La FUSA est un modèle d’affaires encore nouveau au Québec, mais déjà utilisé ailleurs au Canada et aux États-Unis et qui permet de sécuriser l’accès à la terre agricole sans que les agriculteurs aient à l’acheter. Pour ce faire, «une fiducie est créée, acquiert la propriété et la loue à long terme à des agriculteurs et agricultrices», a expliqué Marc-André Côté, directeur agricole UPA-Fondaction, en entrevue à Radio-Canada en 2021. L’idée est d’en faire ainsi bénéficier la communauté.
Jean Bédard, par exemple, a fait don de sa terre au Bic en fiducie, afin qu’elle ait une mission et soit préservée. Le projet, nommé Sageterre, est l’une des premières FUSA au Québec. En quelques mots, la ferme n’a plus de propriétaires et doit contribuer au bien-être de ceux qui portent les différents projets qui y sont installés, ou aux citoyens qui habitent le coin. Ce que Jean Bédard en retire? Simplement la satisfaction que sa terre ne pollue pas et soit bonne pour l’environnement.
Des idées nouvelles
D’autres ont emboîté le pas, grâce à des formules différentes.
C’est le cas du Motel agricole des Basques, à Notre-Dame-des-Neiges, dans le Bas-Saint-Laurent, qui est à la recherche de locataires pour ses terres. La municipalité régionale de comté (MRC) des Basques, devenue propriétaire en 2021 d’une terre d’une centaine d’hectares, y loue des espaces et des équipements agricoles à court et moyen terme. «L’accès à la terre est de plus en plus difficile avec l’inflation, sans compter les taux d’intérêt, qui ont triplé dans la dernière année. On permet aux gens de ne pas s’endetter dès le départ avec l’achat d’une terre», explique le conseiller en développement agroalimentaire pour la MRC des Basques, Stéphane Lussier.
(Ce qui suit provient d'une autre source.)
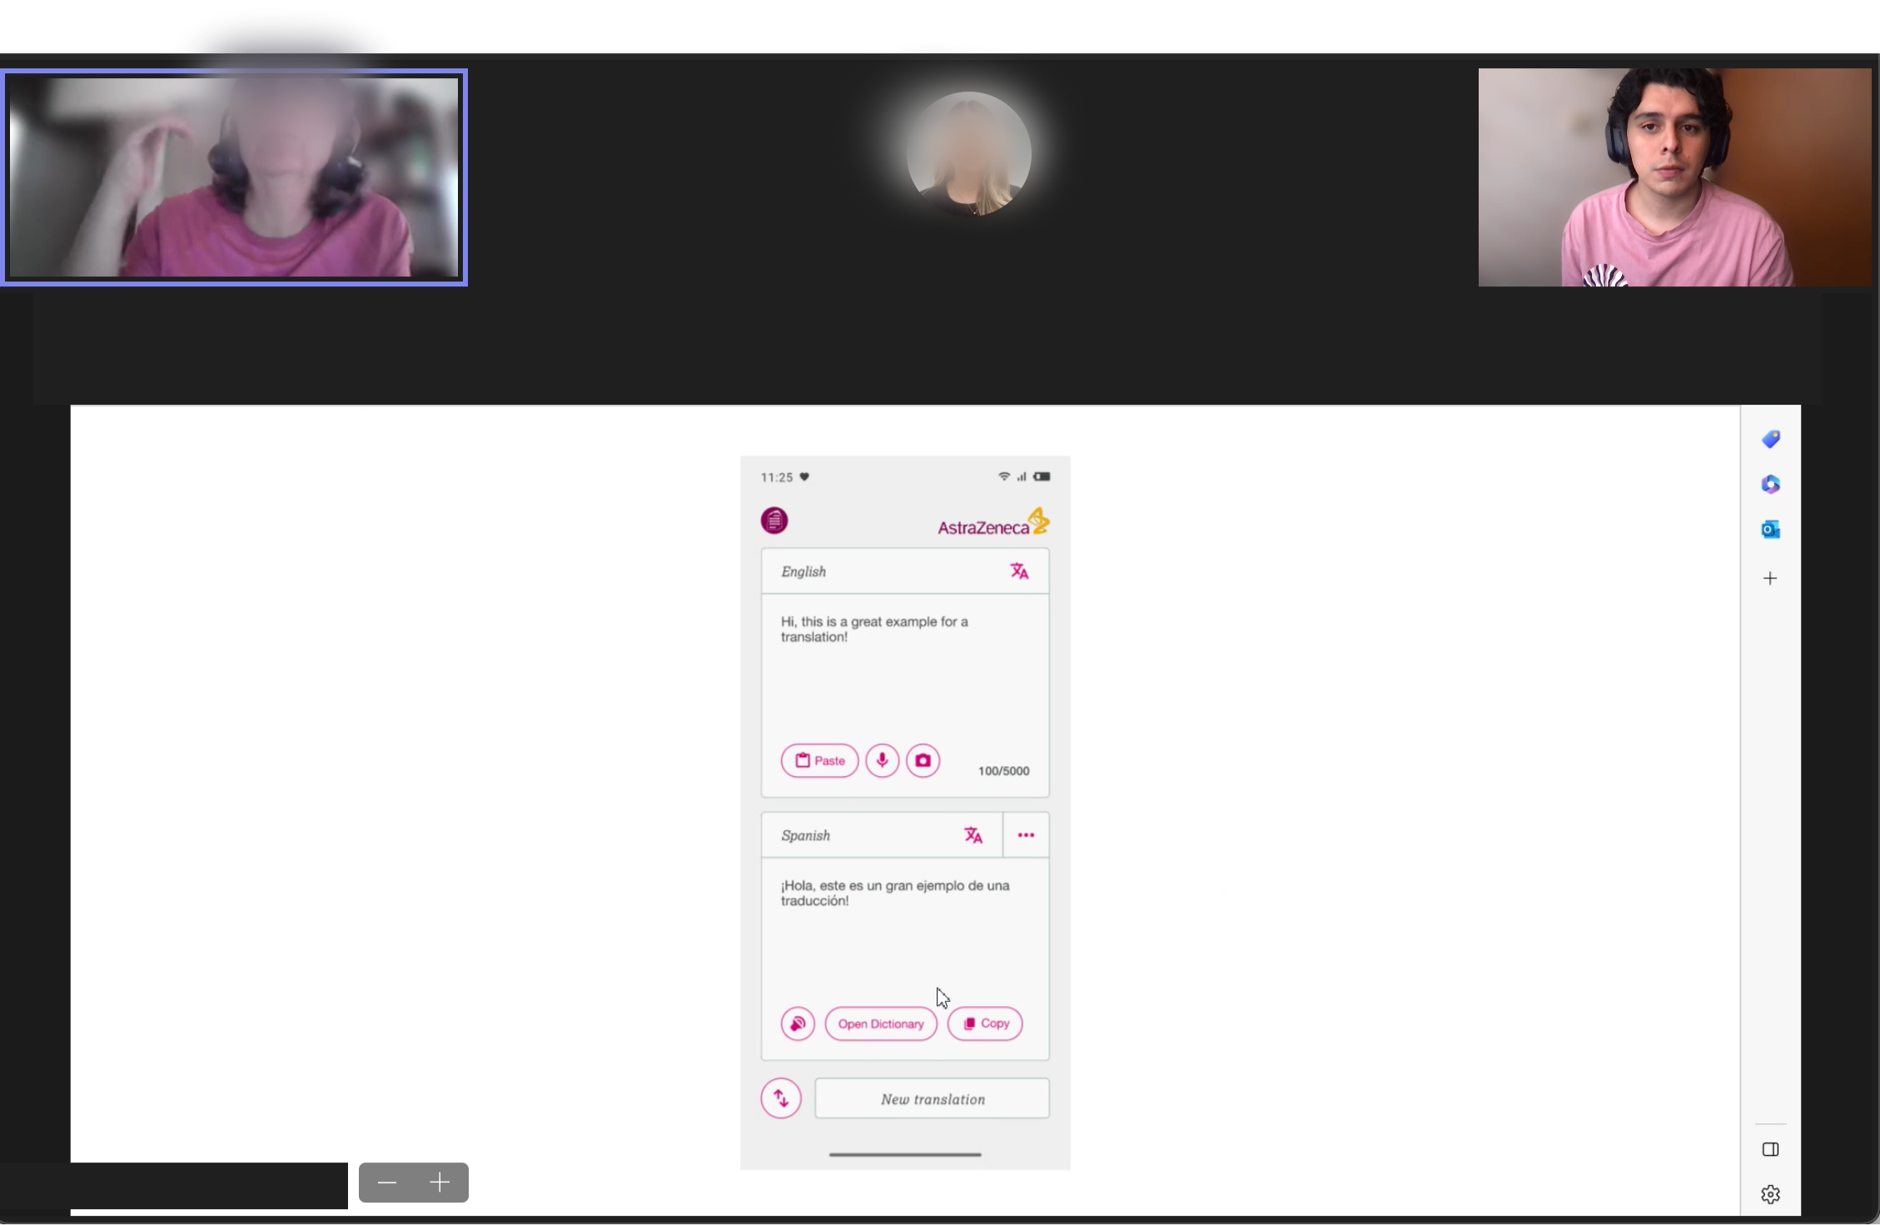Open the round document menu icon

pos(774,520)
La table champêtre Les Cocagnes propose une formule similaire. L’organisme à but non lucratif installé à Dunham et imaginé par Stephanie Hinton loue des espaces à de petites entreprises agricoles. Ferme maraîchère, ferme de légumes asiatiques et verger cohabitent pour le moment et attendent que d’autres projets s’installent à leur côté.
Dans les Cantons-de-l’Est, Marie-Thérèse Bonnichon et Denis Carrier, de la ferme Au pied levé, prêtent de leur côté une partie de leur terre à de jeunes maraîchers afin qu’ils apprennent le métier. «Mon intérêt est de permettre aux jeunes de comprendre les différentes étapes de l’agriculture», explique Marie-Thérèse.
Aux yeux de Jean Bédard, la solution à la crise écologique actuelle passe par une sortie de la propriété dite privée. «La vie collective devient une nécessité», croit-il.
Parce qu’on veut bien manger local, mais avouons-le: sans terres cultivables et cultivées, ces belles intentions seront vaines.